— Blog · Inspiration —
You took a roll. You loved it. Now what? A photobooth strip is one of those rare digital outputs that genuinely wants to be printed and held. Here are ten ways to turn yours into something more than another file in your downloads folder.
The best gift you can give a reader is a book they didn't know they wanted, with a photo strip taped inside the front cover. It transforms a generic book into a deeply personal artifact. Years later, when they pull it off the shelf, the strip falls out.
Same energy as the previous tip, but for your own books. Print your strip on cardstock, laminate or coat it with clear tape, and you have a bookmark that's better than anything you can buy. Bonus: when you finish the book, the strip stays with it as a record of when you read it.
Buy a simple blank card. Open it. Tape a roll strip inside, just to the right of the fold. Write a short message next to it. This is dramatically more thoughtful than 95% of greeting cards bought from a store. The print itself becomes the gift.
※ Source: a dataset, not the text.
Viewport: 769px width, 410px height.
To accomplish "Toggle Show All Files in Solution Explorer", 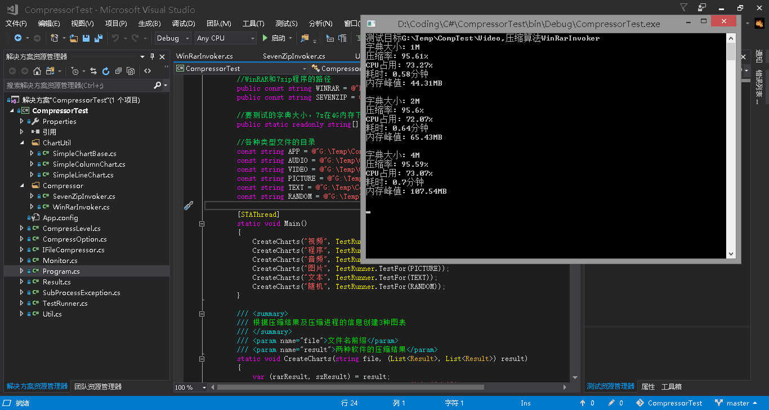I will tap(131, 71).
Fridge collages are great, but a dedicated photo wall is better. Pick a small wall in your kitchen, hallway, or office. Print a roll a week, every week, for a year. Tape them to the wall as you go, in chronological order. By month six, the wall becomes an unintentional autobiography.
For holidays or birthdays, attach a roll strip to a gift instead of a tag. The receiver opens the gift, but first they pause to look at the strip. It buys you about ten extra seconds of attention before the present is unwrapped — and those ten seconds are often the best part of the gift.
If you're hosting an event, set up Roll Booth on a tablet or laptop at a "photo station." Print each guest's roll on a small printer and hand it to them as they leave. People will save those strips for years. They cost almost nothing to produce and feel like a luxury keepsake.
Buy a small accordion-fold album from any craft store. Print your rolls and tuck one into each slot. Over time, you've built a tiny tabletop album that traces a year of your life — much more accessible than a phone gallery and much more enjoyable to flip through.
Use a single shot from your roll as your profile photo on social platforms. Then print the same roll, cut out the shot, and tape it to your laptop or notebook. It creates a tiny consistency between your digital and physical identities — a small, ridiculous, satisfying detail.
Several online services let you upload an image and convert it into stamps or stickers. Upload your roll. Print fifty mini-stickers of yourself. Stick them on cards, packages, fridges, lampposts. Becoming your own brand has never been cheaper.
Once a year, on your birthday, take a Roll Booth strip. Print it. Tape it into a notebook. Add a one-paragraph note about what's true for you this year. Repeat. After ten birthdays, you have an autobiography. After fifty, you have a heritage object.
Take a roll right now, today, just because. Don't wait for an occasion. The best photobooth photos are the ones taken when nothing in particular is happening — when you're just yourself, sitting in your kitchen, with no special reason to commemorate. Those are the ones that age best.